+++ PASSAGE TO READ

It's perfectly fine for people to have strong feelings about political issues one way or the other, and even to desire responses similar to what your husband is feeling, but to act as though these are required steps that must be taken with or without his spouse, is unacceptable. My guess is that he is just embroiled in the anger, and hopefully just speaking from a place of frustration and is able to calm down and be more respectful at other times. Either way, I think it's important for you to stand up to him to some degree here, preferably during a marriage counseling session with a good licensed therapist.

So I think it would be good for you to share with him that you understand and respect his strong feelings, and even his interests in potentially moving/reclassifying his citizenship, etc. At the same time, you've got to point out how disrespectful it is, and a violation of the commitment he's made to you, to suggest that he is willing to take these drastic steps without your input, or even without you altogether. Certainly he might feel like he has no other reasonable choice due to the political circumstances, but the reality is that he absolutely does have a choice, and he alone is responsible for the choice he makes. I'd share how important your home is to you, that this is where you've lived your whole life, this is where your family and friends are, and while you aren't happy with the political circumstances either, you value your family/friends/marriage far more. Ultimately, if he earnestly feels that fleeing the country and these political policies is more important to him than his marriage, then I'd suggest that you insist that he make that decision immediately/asap.

My guess is that he'll either wise up and be more reasonable, or he'll let his anger talk and you'll start the divorce process, and he'll change his mind not long after.


----------



## norajane (Feb 7, 2012)

I think you're on your own here. A guy who would divorce you and move to another country because he doesn't want to buy health insurance isn't someone you can seriously rely on to be looking out for your best interests. He cares more about his rage than he does about the two of you as a married couple. I don't get it anyway. He'd prefer the two of you to be uninsured? What if you need medical care? Neither of you has a job that offers health insurance?

++++++

**WHAT YOU NEED TO DO**
- A) Answer these questions from the marriage advice thread:
(i) In the first reply, during what setting is it preferable to stand up to the husband?
(ii) According to norajane, what does the husband not want to buy?
(iii) In the first reply, what is the husband said to be alone responsible for?
- B) Pick up the marriage advice thread after norajane's final question and continue it.

+++ DATASET CONTENT

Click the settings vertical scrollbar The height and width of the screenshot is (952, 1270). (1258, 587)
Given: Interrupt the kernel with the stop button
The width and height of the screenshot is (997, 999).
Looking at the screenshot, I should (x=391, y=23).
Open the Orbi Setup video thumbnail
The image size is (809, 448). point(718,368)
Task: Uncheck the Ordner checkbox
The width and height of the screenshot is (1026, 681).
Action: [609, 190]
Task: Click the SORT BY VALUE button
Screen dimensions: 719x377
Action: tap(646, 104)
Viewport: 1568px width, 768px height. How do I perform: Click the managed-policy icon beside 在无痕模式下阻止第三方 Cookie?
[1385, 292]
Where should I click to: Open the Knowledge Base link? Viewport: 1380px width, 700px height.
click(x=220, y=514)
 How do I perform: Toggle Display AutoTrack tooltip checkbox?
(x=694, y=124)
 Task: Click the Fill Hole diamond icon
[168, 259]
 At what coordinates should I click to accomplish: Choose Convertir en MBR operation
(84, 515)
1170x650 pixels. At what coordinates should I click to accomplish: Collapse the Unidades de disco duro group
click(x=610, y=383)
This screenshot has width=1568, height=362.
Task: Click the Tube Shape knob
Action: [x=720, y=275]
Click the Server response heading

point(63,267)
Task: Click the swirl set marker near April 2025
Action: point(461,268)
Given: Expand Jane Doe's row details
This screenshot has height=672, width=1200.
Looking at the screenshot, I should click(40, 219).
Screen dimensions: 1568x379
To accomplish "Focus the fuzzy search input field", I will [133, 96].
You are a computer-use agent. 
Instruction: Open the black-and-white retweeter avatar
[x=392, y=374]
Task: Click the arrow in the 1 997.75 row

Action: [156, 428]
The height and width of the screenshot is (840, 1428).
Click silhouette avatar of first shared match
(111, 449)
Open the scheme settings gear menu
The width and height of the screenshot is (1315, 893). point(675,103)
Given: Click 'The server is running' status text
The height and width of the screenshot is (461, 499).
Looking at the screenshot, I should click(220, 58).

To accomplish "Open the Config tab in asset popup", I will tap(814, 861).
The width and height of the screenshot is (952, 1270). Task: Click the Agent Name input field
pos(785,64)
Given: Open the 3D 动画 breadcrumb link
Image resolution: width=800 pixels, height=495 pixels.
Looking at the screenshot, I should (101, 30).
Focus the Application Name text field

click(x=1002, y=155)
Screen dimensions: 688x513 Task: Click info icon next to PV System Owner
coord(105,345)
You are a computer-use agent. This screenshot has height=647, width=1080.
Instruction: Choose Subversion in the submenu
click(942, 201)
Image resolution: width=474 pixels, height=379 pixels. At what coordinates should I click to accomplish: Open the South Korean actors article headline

++++++

**OUTPUTS FOR THE TASKS**
- A)
(i) During a marriage counseling session with a good licensed therapist.
(ii) Health insurance.
(iii) The choice he makes.

- B)
Your H isn't capable of being rational, but you are. I'd suggest you seriously speak to a divorce attorney and understand your rights and responsibilities and how to prepare for a divorce. You are better off being prepared now that he's told you his intentions about this.


----------



## jorgegene (May 26, 2012)

a lot of people say stuff like 'over my dead body' or 'let the terrorists come here, we'll show what we think of their sharia law!"

i think they really mean it at the time and and say it out of anger and true conviction.

nevertheless, the vast, vast majority of us when the cops finally do come and knock on our doors to confiscate our guns, we're just going to hand them over rather than go to prison.

when the stark reality hits us, the reality of lying in a 6 x 8 prison cell with some violent, wild eyed nutcase bunking with you and the prison gangs just chomping to get at you in the exercise yard, or the other possibility of getting into a firefight with swat saying 'over my dead body', you're suddenly faced with 'i'm AM gonna be dead, the cops ARE going to kill me!' and thinking about your family and loved ones, most people are going to give in and hand over the guns. maybe yes, maybe no, but hopefully your husband will come to his senses.

i don't like it either, but i'm not moving to mexico just yet. believe me. it's a lot more socialistic there anyway.


----------



## turnera (Jan 22, 2010)

My friend said he would move to Canada if Obama got elected. He's still here. Living off government disability, by the way.

One of the reasons my SIL divorced my brother is that he turned into a clone of your H. I stopped talking to my brother altogether because I got sick of listening to him repeat Rush Limbaugh word for word. And I told him, once she filed for divorce, that I agreed with her. A year later, he's back to being a somewhat normal person.

So, I would say, start making preparations to leave him. You may not need to divorce, but I'll bet that if you move out for 3-6 months and he has to REoccupy himself with day to day things like feeding himself, all that crap might disappear in the wind.


----------



## Fozzy (Jul 20, 2013)

Your husband has told you that he'd rather go to jail than pay for ACA. 

The implication of that is that he'd rather leave you without a husband than pay for ACA. 

He has TOLD you that he places a higher value on his political stance than on YOU as a priority in his life.

Lawyer up.


----------



## turnera (Jan 22, 2010)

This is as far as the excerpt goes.